Kaelen bajó la copa lentamente. Sus ojos grises se clavaron en los de ella, oscurecidos por una mezcla de dolor sutil y una vulnerabilidad que jamás le había mostrado a nadie.
—No sabes de lo que hablas, Clara —murculó Kaelen con voz áspera, casi un susurro que rebotaba en el silencio del comedor—. El mundo en el que vivo no perdona debilidades. Quienes me quitaron a mi esposa no eran asaltantes comunes de una tarde de compras. Fue un mensaje cifrado. Si me acerco a alguien, si permito que alguien entre en mi órbita, esa persona se convierte automáticamente en un blanco. Y no puedo... no voy a perdonarme si algo le llega a pasar a mi hijo... o a ti.
Las palabras cayeron sobre la mesa como los plomos de un ancla. Lejos de asustarse, Clara sintió que una ola de profunda empatía la envolvía. Se inclinó ligeramente hacia adelante, apoyando los codos sobre el mantel de lino blanco, y extendió su mano derecha sobre la superficie hasta rozar con total suavidad los nudillos de Kaelen.

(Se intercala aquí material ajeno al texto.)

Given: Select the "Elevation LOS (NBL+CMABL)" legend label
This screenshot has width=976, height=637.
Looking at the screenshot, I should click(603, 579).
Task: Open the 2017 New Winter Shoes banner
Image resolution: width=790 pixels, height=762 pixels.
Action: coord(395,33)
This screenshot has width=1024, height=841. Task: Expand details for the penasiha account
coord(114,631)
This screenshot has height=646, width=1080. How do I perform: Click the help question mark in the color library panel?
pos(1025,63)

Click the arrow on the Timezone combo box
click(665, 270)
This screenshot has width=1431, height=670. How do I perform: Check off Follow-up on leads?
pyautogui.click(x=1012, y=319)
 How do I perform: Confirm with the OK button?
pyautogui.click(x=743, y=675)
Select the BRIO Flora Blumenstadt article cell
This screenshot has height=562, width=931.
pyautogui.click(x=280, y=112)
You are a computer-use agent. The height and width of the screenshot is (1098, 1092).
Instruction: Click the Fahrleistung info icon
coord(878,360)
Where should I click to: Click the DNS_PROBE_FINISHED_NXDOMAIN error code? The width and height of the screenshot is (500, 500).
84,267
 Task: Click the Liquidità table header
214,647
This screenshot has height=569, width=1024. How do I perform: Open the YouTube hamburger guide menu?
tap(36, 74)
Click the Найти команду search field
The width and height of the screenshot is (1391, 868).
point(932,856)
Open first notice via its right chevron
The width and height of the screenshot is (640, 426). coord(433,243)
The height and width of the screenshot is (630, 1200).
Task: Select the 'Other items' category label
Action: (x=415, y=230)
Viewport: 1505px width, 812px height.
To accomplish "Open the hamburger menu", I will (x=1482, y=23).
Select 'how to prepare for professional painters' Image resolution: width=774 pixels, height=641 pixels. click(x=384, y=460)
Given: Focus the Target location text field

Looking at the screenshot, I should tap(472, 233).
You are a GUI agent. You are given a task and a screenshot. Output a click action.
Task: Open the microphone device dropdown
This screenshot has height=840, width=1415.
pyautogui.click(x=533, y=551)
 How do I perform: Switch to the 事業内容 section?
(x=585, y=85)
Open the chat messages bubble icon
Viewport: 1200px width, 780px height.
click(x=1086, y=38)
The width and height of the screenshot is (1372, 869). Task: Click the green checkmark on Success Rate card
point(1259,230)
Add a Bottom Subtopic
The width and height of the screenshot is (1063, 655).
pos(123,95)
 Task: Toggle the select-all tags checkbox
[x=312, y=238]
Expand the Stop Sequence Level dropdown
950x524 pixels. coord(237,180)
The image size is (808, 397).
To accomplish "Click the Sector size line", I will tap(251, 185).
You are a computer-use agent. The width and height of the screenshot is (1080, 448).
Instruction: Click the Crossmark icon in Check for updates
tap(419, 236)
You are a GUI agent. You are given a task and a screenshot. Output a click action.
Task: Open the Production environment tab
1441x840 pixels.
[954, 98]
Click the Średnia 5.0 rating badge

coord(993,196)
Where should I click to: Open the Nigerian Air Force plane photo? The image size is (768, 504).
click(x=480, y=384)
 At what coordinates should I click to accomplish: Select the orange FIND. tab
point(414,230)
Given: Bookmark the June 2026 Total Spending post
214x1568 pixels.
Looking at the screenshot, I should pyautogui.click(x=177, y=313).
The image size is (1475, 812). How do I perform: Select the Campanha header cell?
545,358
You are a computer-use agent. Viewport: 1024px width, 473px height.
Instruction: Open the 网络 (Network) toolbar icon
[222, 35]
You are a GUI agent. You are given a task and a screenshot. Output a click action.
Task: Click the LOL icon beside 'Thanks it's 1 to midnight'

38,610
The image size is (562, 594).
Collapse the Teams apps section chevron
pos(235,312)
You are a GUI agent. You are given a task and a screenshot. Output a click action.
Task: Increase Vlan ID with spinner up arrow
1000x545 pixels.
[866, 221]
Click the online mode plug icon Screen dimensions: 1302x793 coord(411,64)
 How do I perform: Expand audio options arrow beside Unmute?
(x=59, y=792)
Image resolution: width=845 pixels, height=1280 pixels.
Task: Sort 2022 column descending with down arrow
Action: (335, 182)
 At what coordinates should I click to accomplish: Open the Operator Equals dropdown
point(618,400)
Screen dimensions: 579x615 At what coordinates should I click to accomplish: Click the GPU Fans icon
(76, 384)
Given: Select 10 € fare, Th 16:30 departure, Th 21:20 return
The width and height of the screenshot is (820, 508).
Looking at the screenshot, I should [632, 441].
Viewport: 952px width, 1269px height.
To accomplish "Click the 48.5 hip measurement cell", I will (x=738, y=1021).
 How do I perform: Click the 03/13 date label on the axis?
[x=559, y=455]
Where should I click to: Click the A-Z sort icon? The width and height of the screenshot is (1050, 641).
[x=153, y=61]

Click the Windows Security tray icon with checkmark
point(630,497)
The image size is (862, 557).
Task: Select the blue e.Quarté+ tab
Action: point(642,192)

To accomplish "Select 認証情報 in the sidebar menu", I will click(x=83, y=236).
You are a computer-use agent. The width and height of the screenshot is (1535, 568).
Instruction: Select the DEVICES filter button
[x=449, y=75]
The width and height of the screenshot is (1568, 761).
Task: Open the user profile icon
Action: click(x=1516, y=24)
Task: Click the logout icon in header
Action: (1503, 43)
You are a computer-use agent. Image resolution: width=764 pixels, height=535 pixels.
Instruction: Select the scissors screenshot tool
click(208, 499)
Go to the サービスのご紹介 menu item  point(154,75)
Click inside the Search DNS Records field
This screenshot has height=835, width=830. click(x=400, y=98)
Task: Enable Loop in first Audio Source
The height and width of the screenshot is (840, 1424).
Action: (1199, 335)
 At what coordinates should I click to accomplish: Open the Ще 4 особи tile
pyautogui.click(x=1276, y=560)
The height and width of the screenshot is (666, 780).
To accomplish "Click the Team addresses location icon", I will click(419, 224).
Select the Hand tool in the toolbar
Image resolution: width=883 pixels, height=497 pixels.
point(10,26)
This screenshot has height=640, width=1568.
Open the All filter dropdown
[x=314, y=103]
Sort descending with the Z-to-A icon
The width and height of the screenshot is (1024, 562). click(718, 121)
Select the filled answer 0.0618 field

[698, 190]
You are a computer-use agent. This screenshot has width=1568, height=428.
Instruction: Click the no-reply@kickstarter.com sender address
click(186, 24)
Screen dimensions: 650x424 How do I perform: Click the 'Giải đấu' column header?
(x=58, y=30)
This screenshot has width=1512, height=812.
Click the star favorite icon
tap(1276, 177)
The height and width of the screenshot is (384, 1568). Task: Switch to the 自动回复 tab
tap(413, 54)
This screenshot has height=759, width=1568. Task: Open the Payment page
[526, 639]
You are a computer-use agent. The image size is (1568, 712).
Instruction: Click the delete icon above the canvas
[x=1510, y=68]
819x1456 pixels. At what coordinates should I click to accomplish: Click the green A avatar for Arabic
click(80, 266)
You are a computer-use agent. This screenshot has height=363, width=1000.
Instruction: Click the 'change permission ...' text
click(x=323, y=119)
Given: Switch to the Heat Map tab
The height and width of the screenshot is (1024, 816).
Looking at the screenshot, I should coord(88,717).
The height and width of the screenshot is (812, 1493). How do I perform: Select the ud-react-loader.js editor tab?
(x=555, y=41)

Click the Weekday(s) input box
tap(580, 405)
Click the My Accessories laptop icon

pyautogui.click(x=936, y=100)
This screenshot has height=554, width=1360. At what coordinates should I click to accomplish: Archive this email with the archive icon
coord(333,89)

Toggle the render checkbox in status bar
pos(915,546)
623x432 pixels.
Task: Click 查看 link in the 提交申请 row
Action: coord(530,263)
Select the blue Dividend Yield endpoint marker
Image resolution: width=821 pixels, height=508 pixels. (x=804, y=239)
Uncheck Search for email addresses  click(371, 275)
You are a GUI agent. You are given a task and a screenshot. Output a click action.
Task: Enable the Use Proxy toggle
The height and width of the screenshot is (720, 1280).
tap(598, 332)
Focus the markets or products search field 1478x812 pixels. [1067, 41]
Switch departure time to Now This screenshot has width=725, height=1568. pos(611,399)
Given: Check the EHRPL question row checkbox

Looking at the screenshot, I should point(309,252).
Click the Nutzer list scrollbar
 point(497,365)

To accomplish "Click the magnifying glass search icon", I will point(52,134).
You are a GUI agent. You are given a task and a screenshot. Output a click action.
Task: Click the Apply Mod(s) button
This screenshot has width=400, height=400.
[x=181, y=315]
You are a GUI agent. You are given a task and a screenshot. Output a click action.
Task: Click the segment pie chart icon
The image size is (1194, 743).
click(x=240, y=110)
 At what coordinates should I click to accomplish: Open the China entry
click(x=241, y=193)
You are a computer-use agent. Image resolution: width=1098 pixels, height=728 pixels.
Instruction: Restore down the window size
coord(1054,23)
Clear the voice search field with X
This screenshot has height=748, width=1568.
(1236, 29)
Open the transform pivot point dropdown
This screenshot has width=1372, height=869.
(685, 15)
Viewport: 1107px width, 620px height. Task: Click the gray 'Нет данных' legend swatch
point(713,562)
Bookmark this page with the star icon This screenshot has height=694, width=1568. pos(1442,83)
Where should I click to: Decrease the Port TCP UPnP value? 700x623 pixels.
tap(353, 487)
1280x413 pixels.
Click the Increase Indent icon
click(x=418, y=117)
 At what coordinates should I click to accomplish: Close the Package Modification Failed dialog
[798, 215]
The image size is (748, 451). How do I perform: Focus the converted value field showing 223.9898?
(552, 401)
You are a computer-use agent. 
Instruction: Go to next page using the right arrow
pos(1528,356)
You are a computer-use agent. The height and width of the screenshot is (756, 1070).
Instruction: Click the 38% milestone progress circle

—Entonces deja de luchar contra la gravedad, Kaelen —pidió Clara con una voz tan suave, firme y cálida que parecía disolver el hielo acumulado durante años en el pecho del magnate—. Porque por mucho que intentes blindarte en la oscuridad, los universos terminan colisionando cuando la fuerza es inevitable. No estás solo en esto. Aunque tu mente se empeñe en recordarte el pasado, el presente está aquí, respirando frente a ti.
Kaelen miró la mano de Clara sobre la suya. Su piel cálida y firme contrastaba con la frialdad de su propia armadura. Al levantar los ojos para encontrarse con la mirada decidida y luminosa de la joven doctora, el último muro de titanio que quedaba en su interior se derrumbó por completo.
Bajo el pulso ineludible de la gravedad, el magnate tecnológico más poderoso del mundo entendió, con una certeza absoluta, que ya no tenía escapatoria.